These studies assess whether the target animal species will willingly consume the product — covering taste, texture, smell, and ease of administration. Animals are typically offered the product under controlled conditions, and uptake rates, consumption behaviour, and any signs of aversion are recorded. Output is data that supports labelling claims around palatability (e.g., "readily accepted by dogs and cats") and can inform dosing compliance assumptions in efficacy and safety submissions.

Before committing to full GLP-compliant target animal safety studies, pilot studies can be run in a small number of animals to get an early read on whether the product is broadly safe at anticipated therapeutic and exaggerated doses. These are exploratory by nature — looking at clinical signs, bodyweight, food consumption, and sometimes basic clinical pathology. Efficacy signals are tracked. The regulatory value is not in generating definitive safety conclusions, but in de-risking the development program, refining dose selection, and identifying any red flags, and efficacy signals before larger investments are made. These studies are compliant with regulatory and publication-ready, for sponsors wishing to publish.

Pharmacokinetic (PK) studies characterise how the drug is absorbed, distributed, metabolised, and excreted in the target species, while dose-range finding work identifies the exposure levels needed to achieve a therapeutic effect. These studies are typically run outside of GLP as they are hypothesis-generating rather than definitive. The output feeds directly into dose selection for pivotal studies and helps build the pharmacokinetic/pharmacodynamic (PK/PD) rationale that regulators expect to see underpinning a proposed dose regimen in the submission dossier.
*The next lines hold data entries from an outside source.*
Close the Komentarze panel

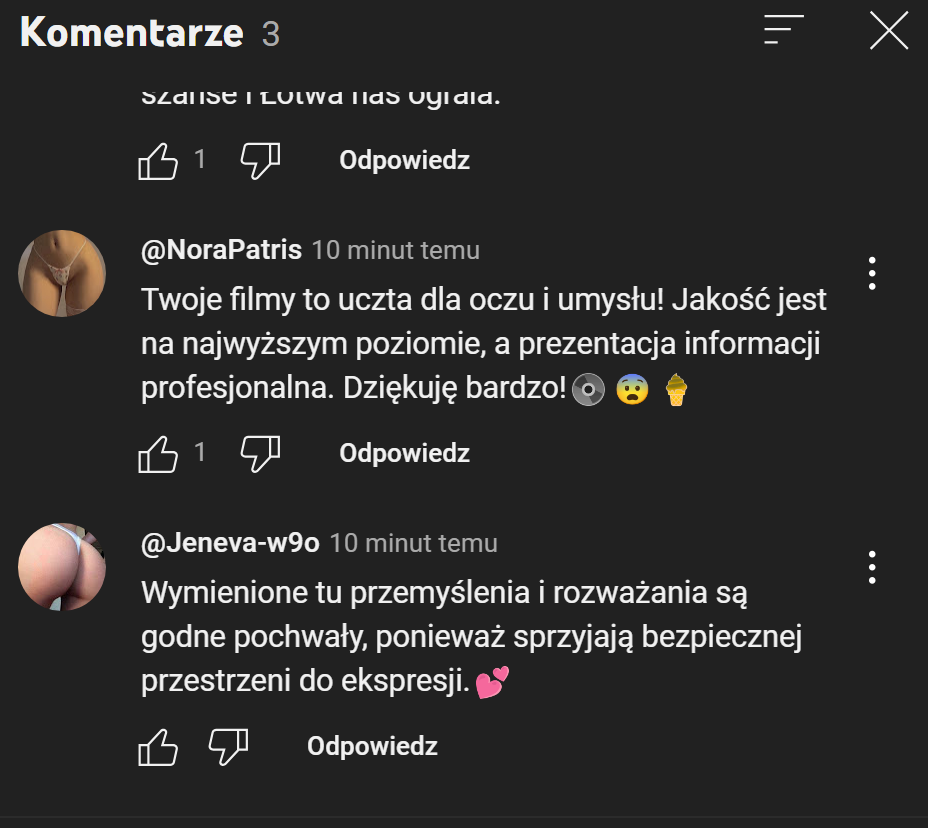point(888,30)
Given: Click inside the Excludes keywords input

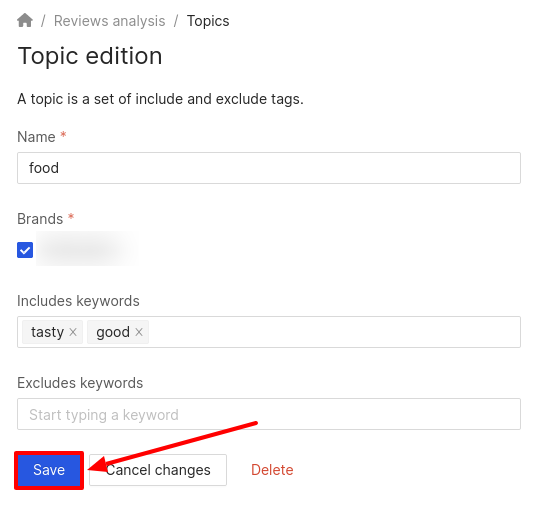Looking at the screenshot, I should [269, 414].
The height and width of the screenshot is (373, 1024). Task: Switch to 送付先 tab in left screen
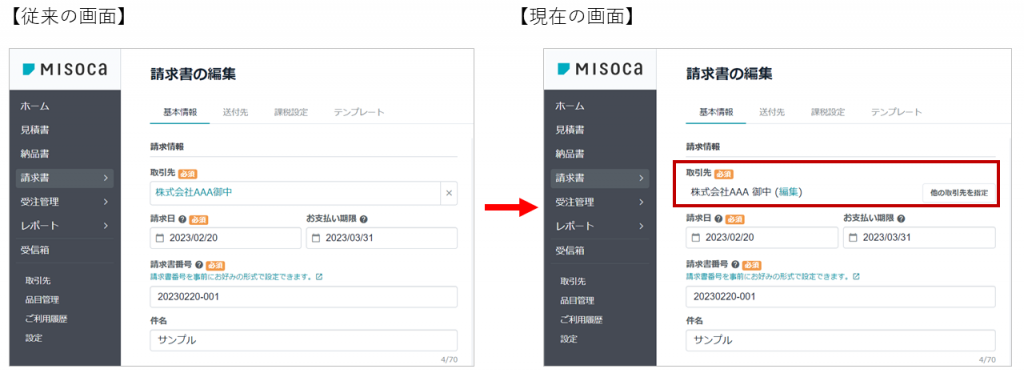coord(235,112)
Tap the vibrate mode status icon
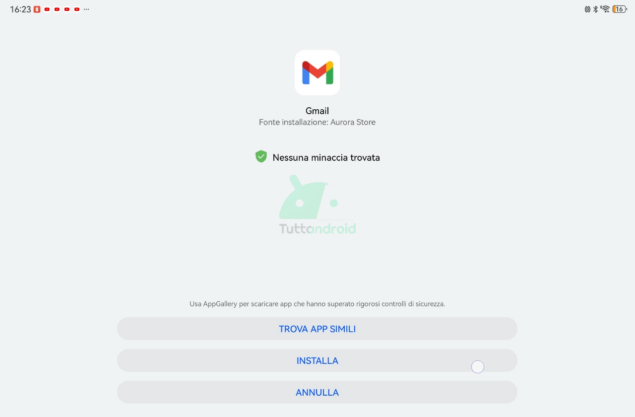The height and width of the screenshot is (417, 635). [x=587, y=9]
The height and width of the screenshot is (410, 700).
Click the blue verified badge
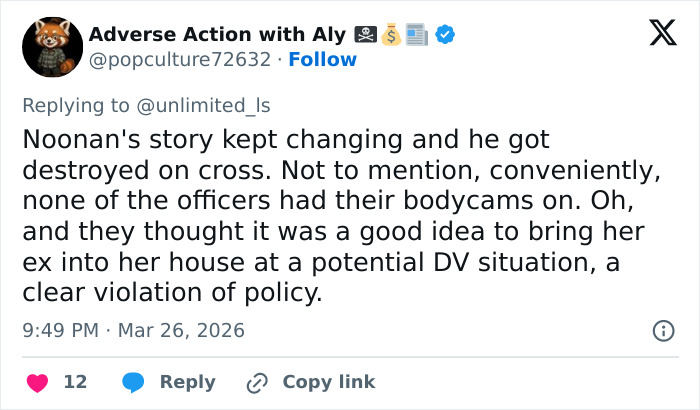click(x=446, y=34)
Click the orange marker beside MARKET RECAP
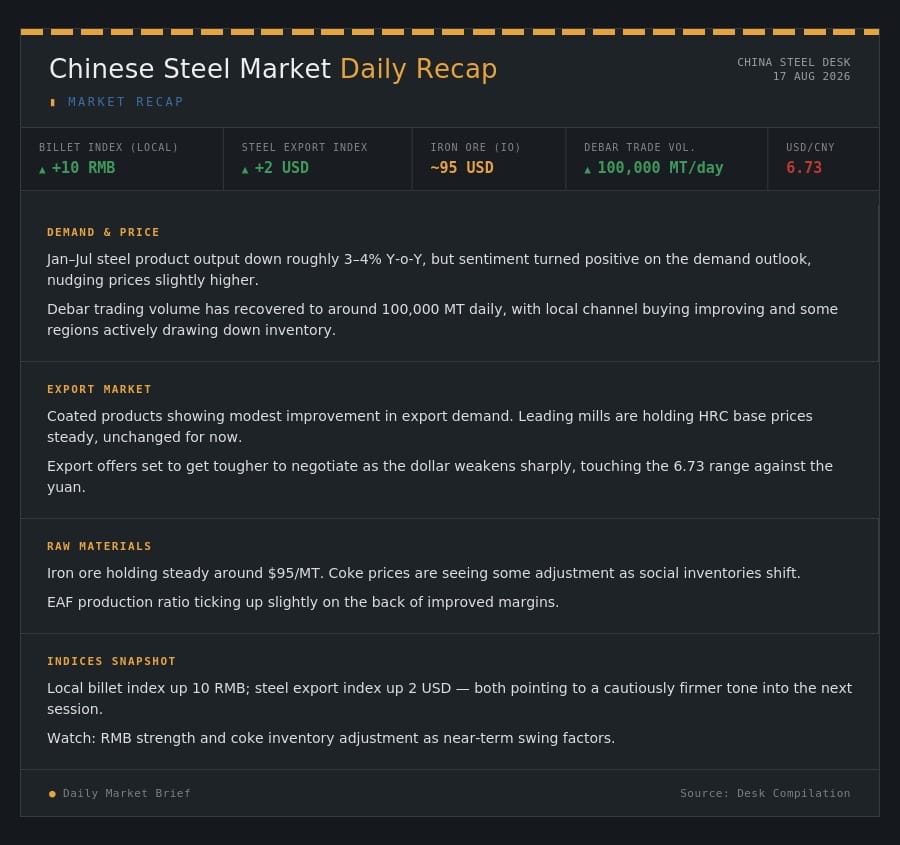The height and width of the screenshot is (845, 900). click(x=53, y=102)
Field studies evaluate product performance under true-to-life conditions - naturally infected or diseased animals, in real clinical settings, managed by qualified practising veterinarians. Unlike controlled laboratory efficacy studies, these capture the variability of real-world use, including different breeds, ages, concurrent conditions, and owner compliance. Regulatorily, field efficacy data is a core component of the pivotal efficacy package required for marketing authorization, and in some frameworks can also support post-authorization commitments or label expansions with real-world evidence.
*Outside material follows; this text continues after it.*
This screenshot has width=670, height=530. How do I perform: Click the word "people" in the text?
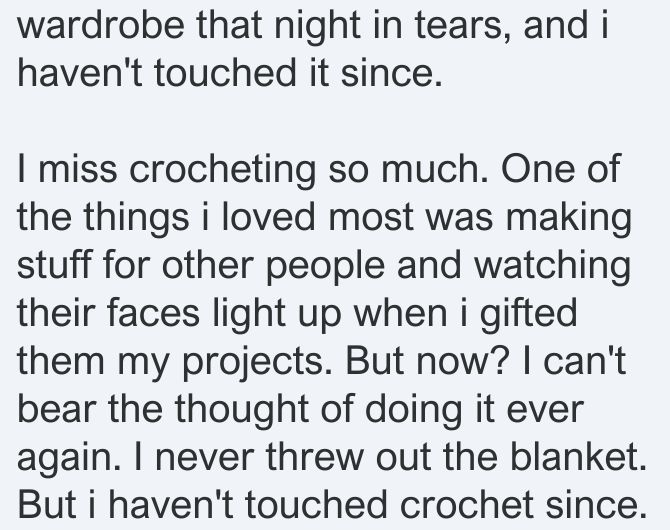point(326,264)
Target Animal Safety (TAS) studies assess the safety of a veterinary medicine in the intended species at the recommended dose and higher multiples. Required by regulators such as the European Medicines Agency (via the Committee for Medicinal Products for Veterinary Use), Center for Veterinary Medicine, UK Veterinary Medicines Directorate, and Australian APVMA, they evaluate clinical signs, pathology, and safety margins to support dosing instructions and warnings on the product label.